- [TASK REQUIREMENTS]
Please retype the records below exactly, from the first line through the line containing "This screenshot has height=946, width=1904.", and leave out any pictures.
** Opening SUPPLIED RECORDS block **
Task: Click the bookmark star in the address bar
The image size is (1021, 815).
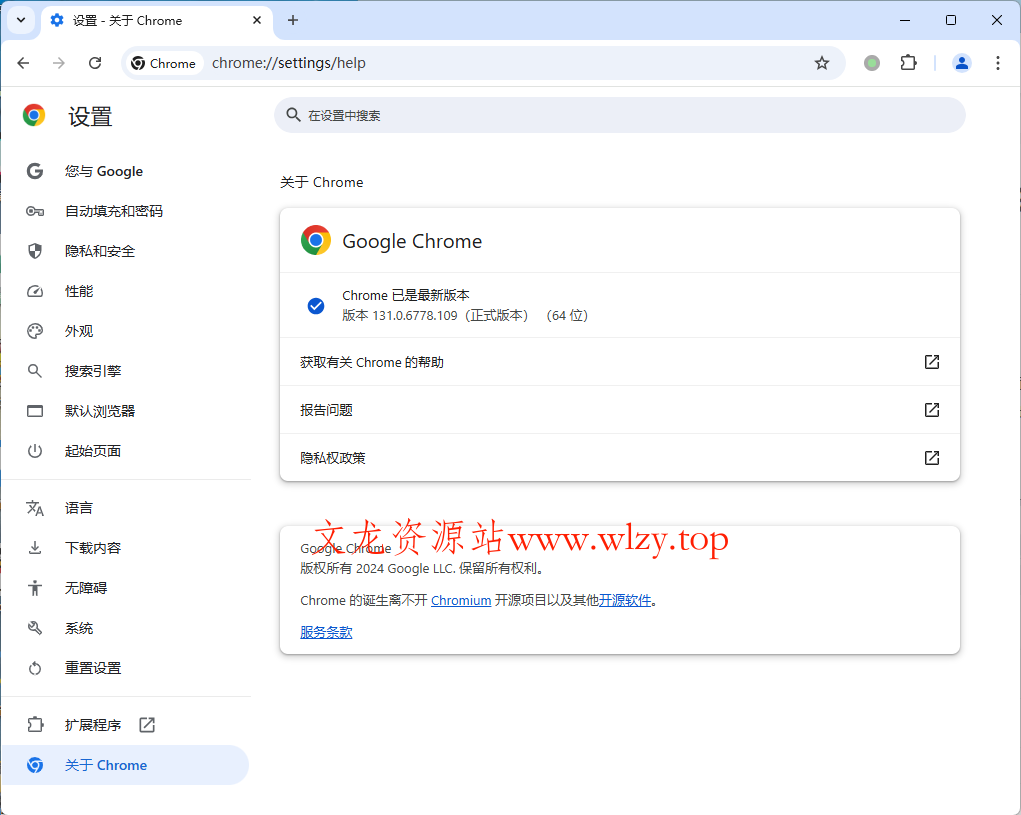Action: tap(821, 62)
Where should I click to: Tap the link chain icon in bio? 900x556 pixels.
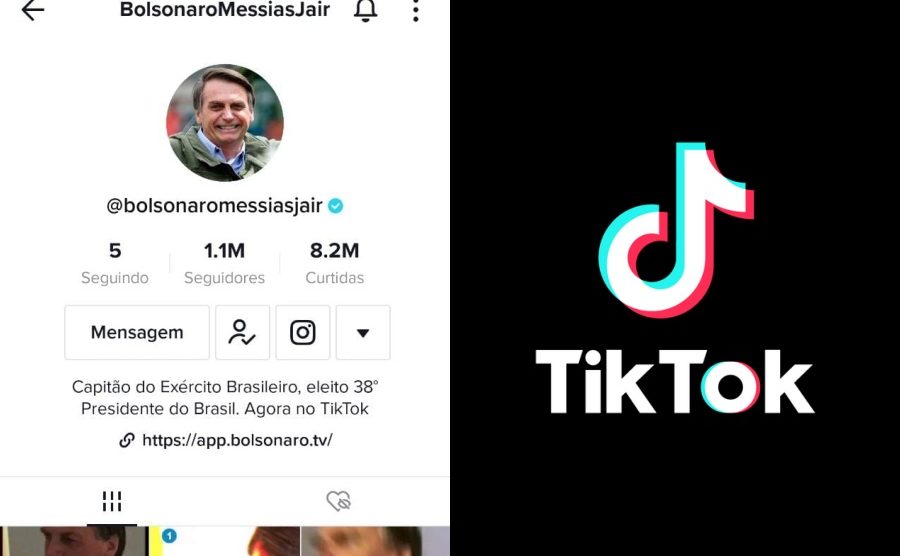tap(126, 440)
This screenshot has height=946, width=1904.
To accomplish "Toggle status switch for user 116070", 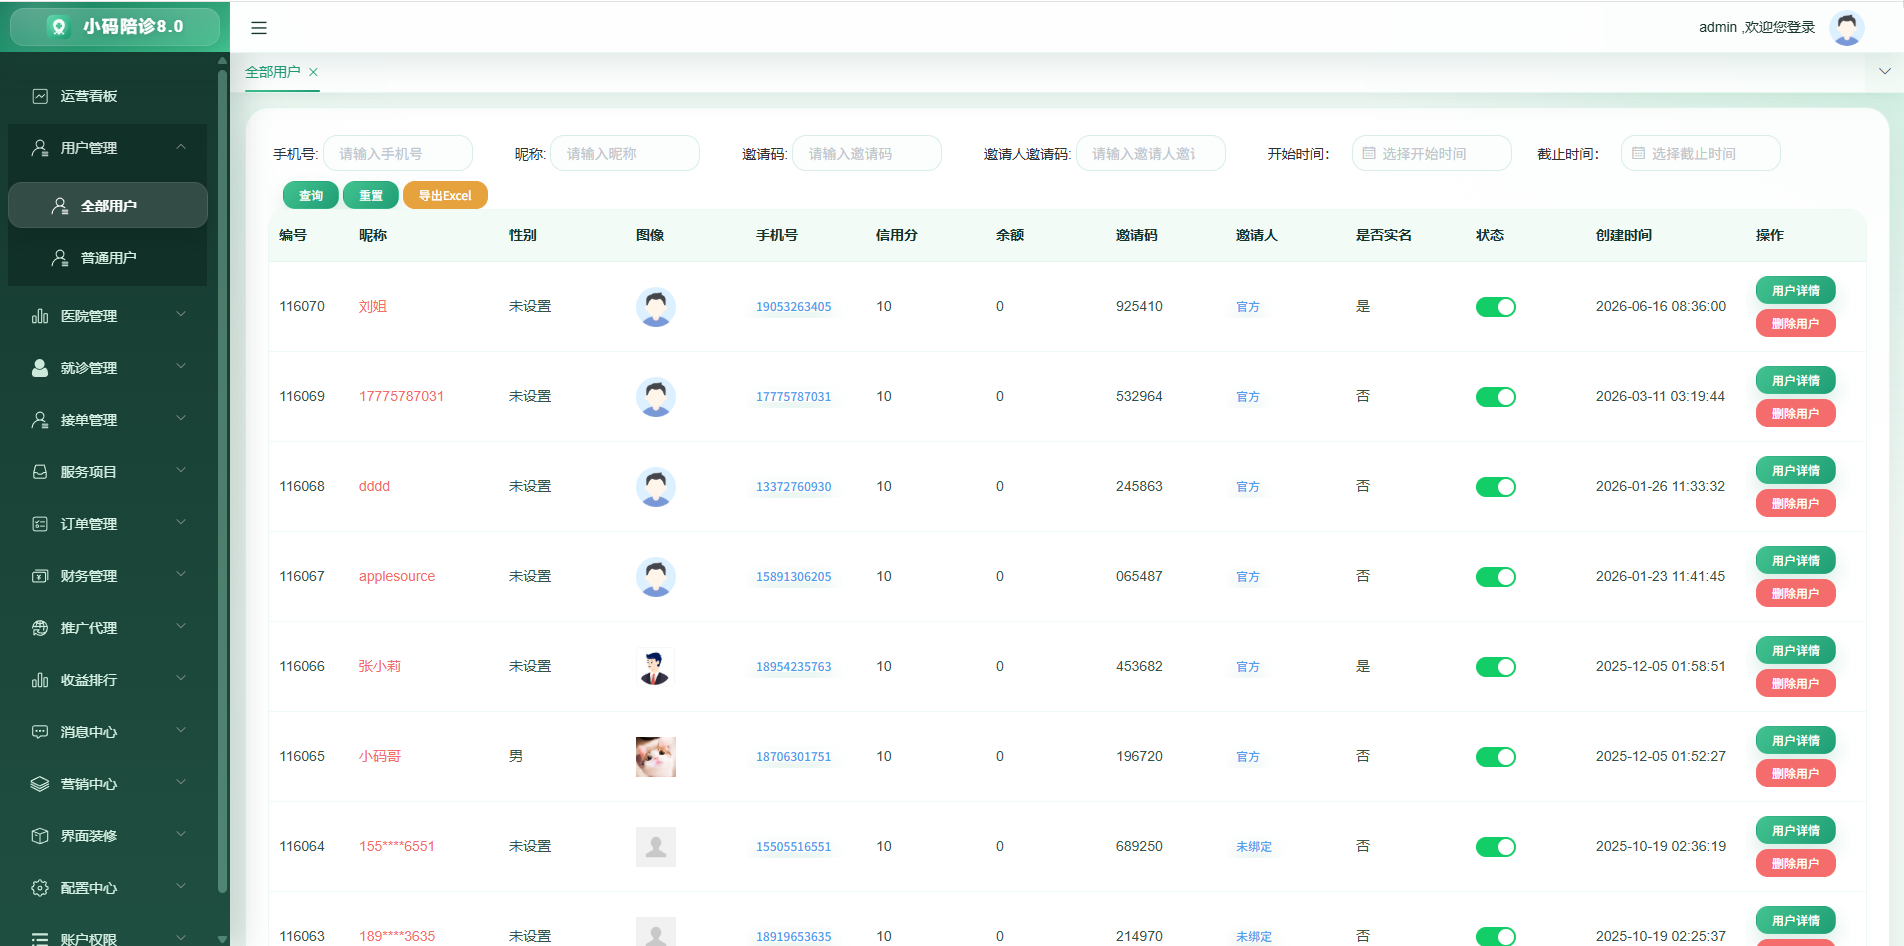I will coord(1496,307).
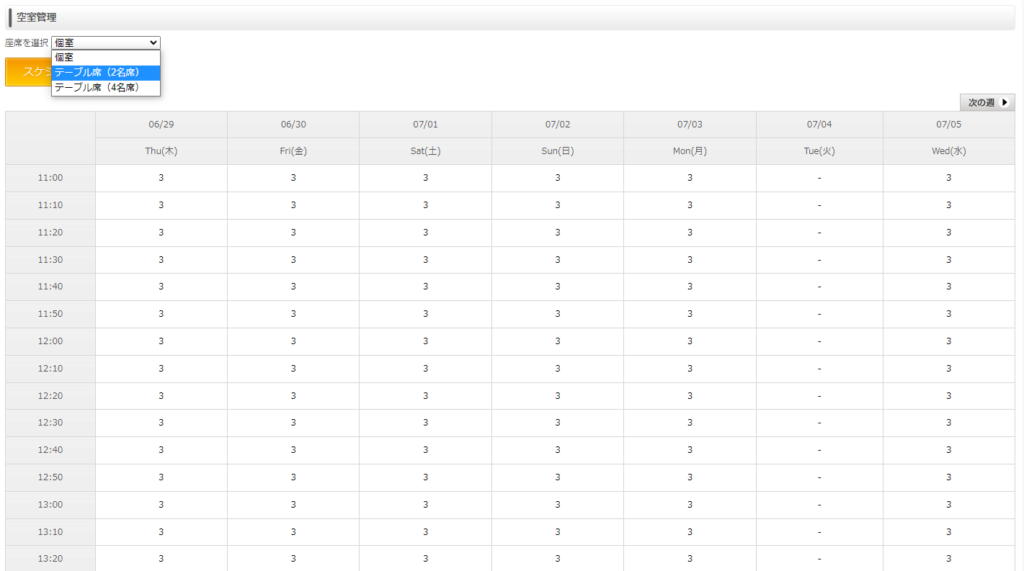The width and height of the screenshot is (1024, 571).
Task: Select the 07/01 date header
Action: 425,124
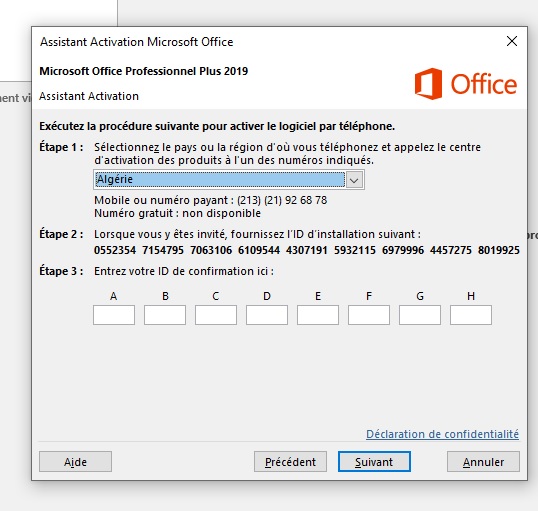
** Closing SUPPLIED RECORDS block **
- [ANSWER BOX]
Task: Click the bookmark star in the address bar
The image size is (1021, 815).
Action: tap(821, 62)
Where should I click to: Tap the link chain icon in bio? 900x556 pixels.
tap(126, 440)
This screenshot has height=946, width=1904.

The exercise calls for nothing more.